Dan (lbrahim a.s.) menjadikan kalimat tauhid itu kalimat yang kekal pada keturunannya supaya mereka kembali kepada kalimat tauhid itu* ).43. AZ ZUKHRUF ayat 28)

Dan sembahan-sembahan yang mereka sembah selain Allah tidak dapat memberi syafa'at; akan tetapi (orang yang dapat memberi syafa'at ialah) orang yang mengakui yang hak (tauhid) dan mereka meyakini(nya)* ). (43. AZ ZUKHRUF ayat 86)
Benar-benar merupakan wujud nyata dari transformasi kalimat tauhid “Laa ilaaha illa-llah”; tidak ada sesembahan kecuali Allah.
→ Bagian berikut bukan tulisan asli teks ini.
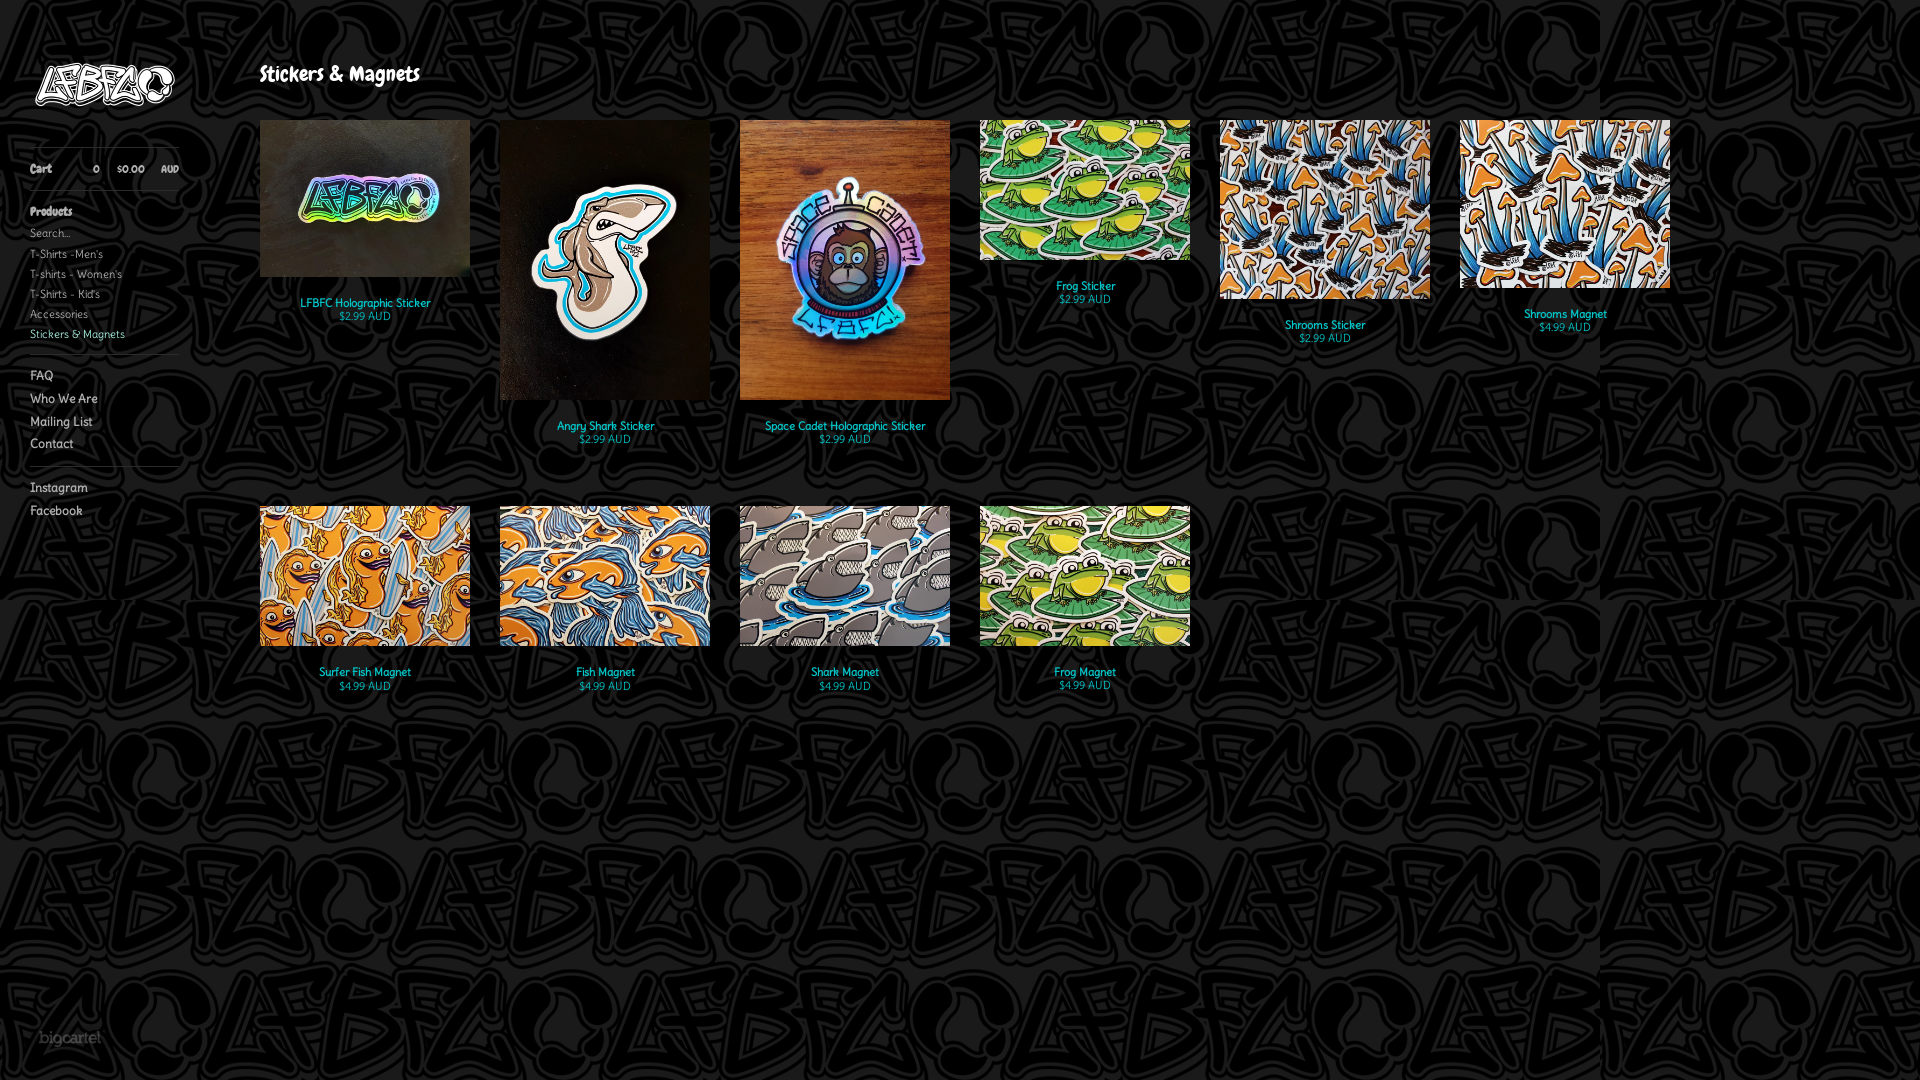 The height and width of the screenshot is (1080, 1920). Describe the element at coordinates (104, 444) in the screenshot. I see `Contact` at that location.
Yang mana secara teologis hal itu mengandung penegasan, bahwa di dunia ini tidak ada sesembahan yang benar, melainkan kemutlakkan sesembahan itu hanya Allah Jalla Jalaluh. Inilah yang kemudian oleh Alfaqir nyatakan sebagai sikap mental dan perilaku, “menomor satukan Allah”.
Maksudnya, Allah-lah yang nomor satu.
Sebagai rujukkan dalam kitab suci Al-Quran; 1:5

[1:5] Hanya Engkaulah yang kami sembah* ), dan hanya kepada Engkaulah kami meminta pertolongan* ).